1. Introduction
MicroRNAs are a class of small non-coding RNAs (22–23 nucleotides), which regulate gene expression at the post-transcriptional level and play key roles in tumorigenesis and other diseases.[1,2] MiRNAs are dysregulated in almost all solid and hematological malignancies, and specific miRNA expression signatures allow the characterization of different tumors and stages. Thus, miRNAs can also be utilized in cancer patient therapy and diagnosis/prognosis. MiRNAs that are upregulated in cancer cells and contribute to carcinogenesis by inhibiting tumor suppressor genes, are considered oncogenic miRNAs (oncomiRs), while downregulated miRNAs, that normally prevent cancer development by inhibiting the expression of proto-oncogenes, are known as tumor suppressor miRNAs. For example, miR-21,[3] overexpressed in various tumor types, downregulates many tumor suppressor genes regulating cell proliferation, cell death, metastasis and chemoresistance. On the other hand, the miR-34 family is dysregulated in different cancer types including several epithelial tumors, melanomas, neuroblastomas, leukemias and sarcomas and inhibits expression of genes with oncogenic activity, such as MYC and BCL2.[4] Silencing oncomiRs with miRNA inhibitors or replacing tumor suppressor miRNAs with synthetic miRNA mimics has been demonstrated as a valuable experimental strategy for the treatment of cancer.[5]

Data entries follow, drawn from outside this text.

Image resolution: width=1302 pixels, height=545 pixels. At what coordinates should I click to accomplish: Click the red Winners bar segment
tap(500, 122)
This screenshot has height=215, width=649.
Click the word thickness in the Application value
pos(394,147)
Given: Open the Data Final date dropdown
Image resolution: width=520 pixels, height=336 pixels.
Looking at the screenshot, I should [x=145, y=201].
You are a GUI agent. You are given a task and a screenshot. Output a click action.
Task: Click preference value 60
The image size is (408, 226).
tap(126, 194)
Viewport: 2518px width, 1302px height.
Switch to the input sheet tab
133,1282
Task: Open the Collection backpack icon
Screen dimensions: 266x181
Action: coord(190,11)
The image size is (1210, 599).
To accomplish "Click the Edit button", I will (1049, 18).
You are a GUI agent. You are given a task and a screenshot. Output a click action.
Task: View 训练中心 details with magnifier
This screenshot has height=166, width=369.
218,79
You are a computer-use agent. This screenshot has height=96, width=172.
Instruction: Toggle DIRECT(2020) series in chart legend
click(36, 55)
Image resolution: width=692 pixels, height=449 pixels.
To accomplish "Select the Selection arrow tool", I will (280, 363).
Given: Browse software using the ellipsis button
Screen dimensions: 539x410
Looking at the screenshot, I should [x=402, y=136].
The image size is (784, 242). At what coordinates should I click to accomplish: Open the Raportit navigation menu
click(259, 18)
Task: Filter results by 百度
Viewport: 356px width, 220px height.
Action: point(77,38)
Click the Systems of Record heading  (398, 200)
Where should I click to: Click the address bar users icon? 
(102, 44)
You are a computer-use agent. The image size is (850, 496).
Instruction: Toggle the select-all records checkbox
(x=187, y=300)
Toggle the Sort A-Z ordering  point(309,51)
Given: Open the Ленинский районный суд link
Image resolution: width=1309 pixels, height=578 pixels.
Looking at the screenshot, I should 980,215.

In cancer, both antagonists and mimics have been developed as miRNA-based therapeutic approaches to achieve tumor relapse. MiRNA antagonists, also known as antimiRs, are single-stranded oligonucleotides which hybridize to the miRNA complementary sequences and interrupt the miRNA activity and/or processing with the resultant increased expression of target tumor suppressor genes. On the other hand, miRNA mimics, have an opposite role by over-expressing the miRNA and thus down-regulating the expression of target genes, such as oncogenes. For example, miRNAs can be restored by miRNA mimics, which act like endogenous miRNAs. MRX34, which was in clinical trials for liver cancer, is a miR-34 mimic.[6]
Here, we summarize current insights into the use of miRNA-based therapeutics, and the design of chemically modified miRNA-based drugs. We also review numerous in vivo delivery strategies and show examples of the clinical development of miRNA-targeting therapeutics. By focusing on their role in cancer we show how these therapies can be used and the challenges associated with their clinical application.
2. Challenges
RNA oligonucleotides have features that complicate drug design and efficacy. Challenging characteristics include: (i) degradation by nucleases upon addition into biological systems [7] [8] (ii) poor cell membrane penetration [9] (iii) entrappment in the endosome [10] (iv) poor binding affinity for complementary sequences [11] (v) poor delivery to desired target tissues [10] (vi) off-target and unwanted toxicities and (vii) activation of innate immune responses.[12]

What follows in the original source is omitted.